Nattō is a traditional Japanese food made from soybeans fermented with Bacillus subtilis var. natto. It is usually eaten as a breakfast food. It is normally served with soy sauce, karashi mustard and Japanese bunching onion. Nattō may be an acquired taste because of its powerful smell, strong flavor, and slimy texture. Stirring natto produces a lots of stricky strings. In Japan, nattō is most popular in the eastern regions, including Kantō, Tōhoku, and Hokkaido.

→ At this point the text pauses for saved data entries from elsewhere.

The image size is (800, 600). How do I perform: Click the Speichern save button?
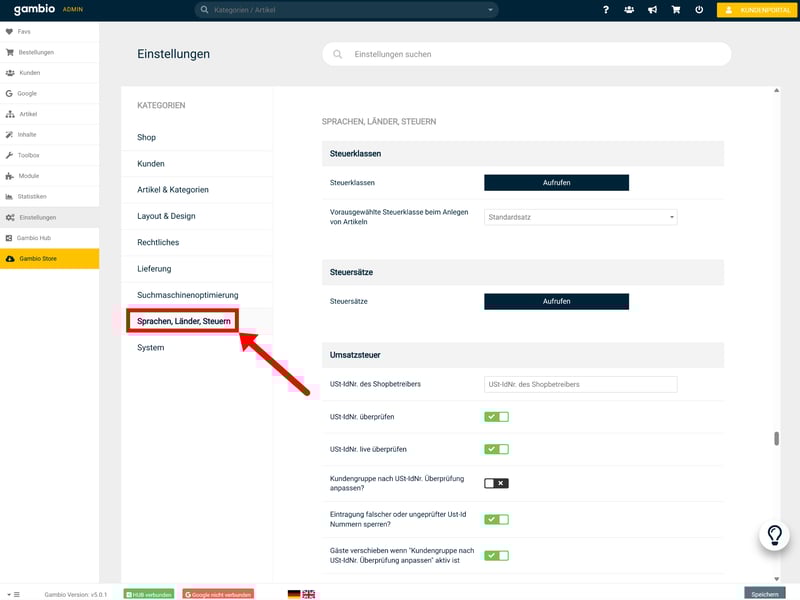tap(765, 594)

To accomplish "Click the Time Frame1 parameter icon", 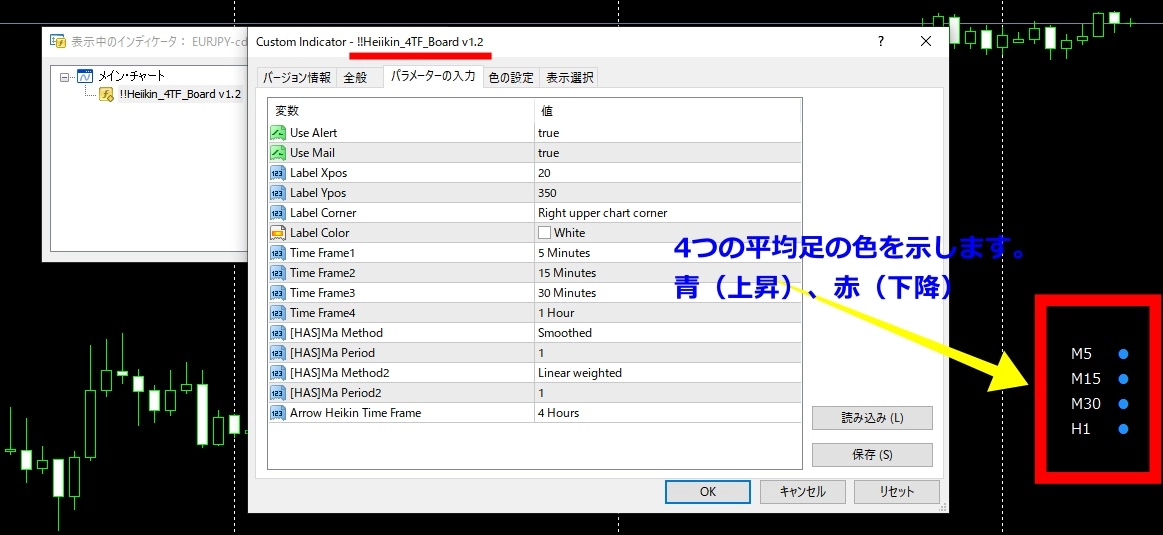I will [x=278, y=253].
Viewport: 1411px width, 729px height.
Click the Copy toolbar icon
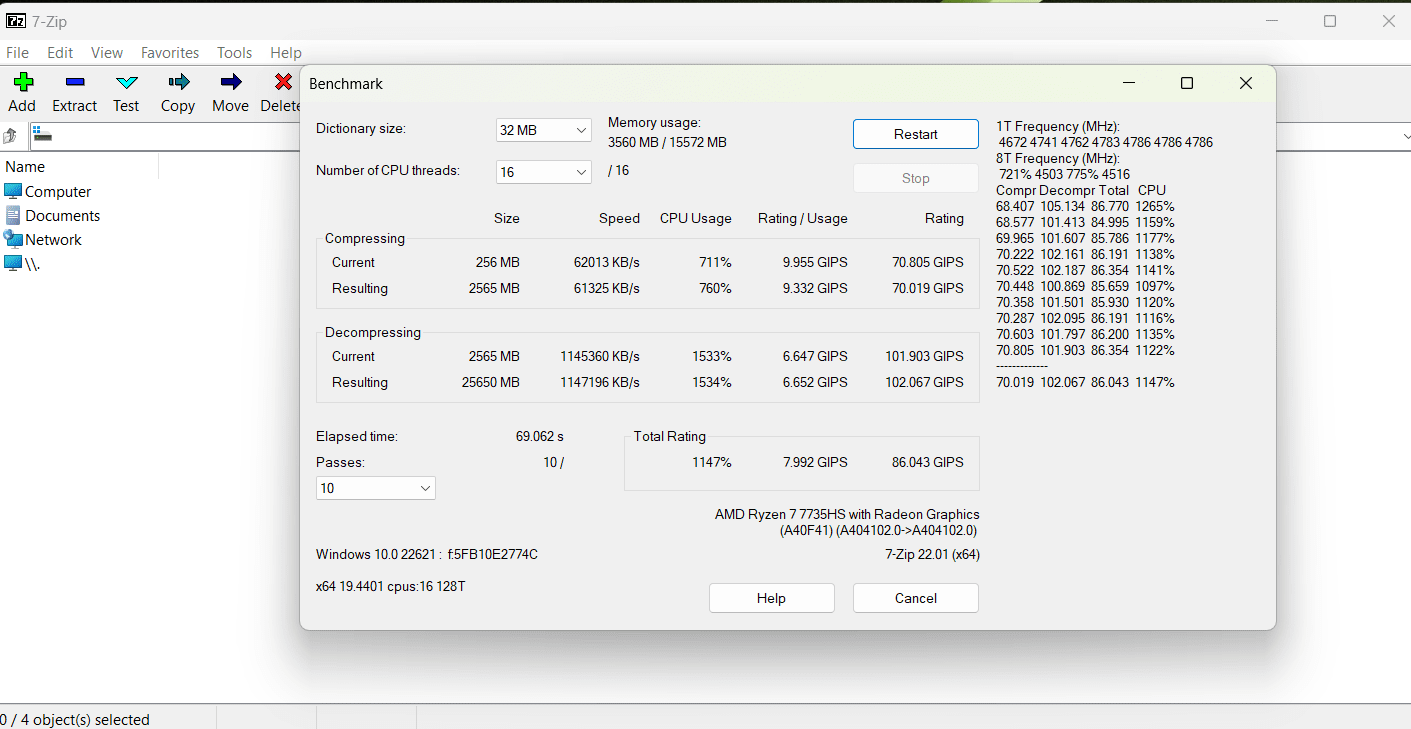pos(178,83)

Natto has a different nutritional makeup from raw soy beans, losing Vitamin A and several other vitamins and minerals. The calorie content of natto is lower than that of raw soy beans, however. While soy beans are highly nutritious, the nutrition is packed in the bean's hard fiber. Natto includes the benefits of nutritious soy and softer dietary fiber without the high sodium content present in many other soy products, notably in miso. Natto contains no cholesterol and is a significant source of iron, calcium, magnesium, protein, potassium, vitamins B6, B2, E, K2, and more. When Natto is mixed with egg and eaten with rice, Japanese call the dish a perfectly nutritious meal, covering all nutritional needs. Natto is the richest food source of natural K2. Consumption of it is strongly associated with bone health.
- Natto package
- Green Onions
- Soy Sauce
- Cook rice in the rice cooker.
- Open a natto package and mix the seasoning sauce and the mustard that is included. Then stir until sticky strings are formed. They should look thick and gooey.
- Transfer the natto on top of the rice.
- Dice green onions and put them on top.
- Drizzle a little bit of soy sauce on top.
- Put a raw egg on top. Then mix and enjoy.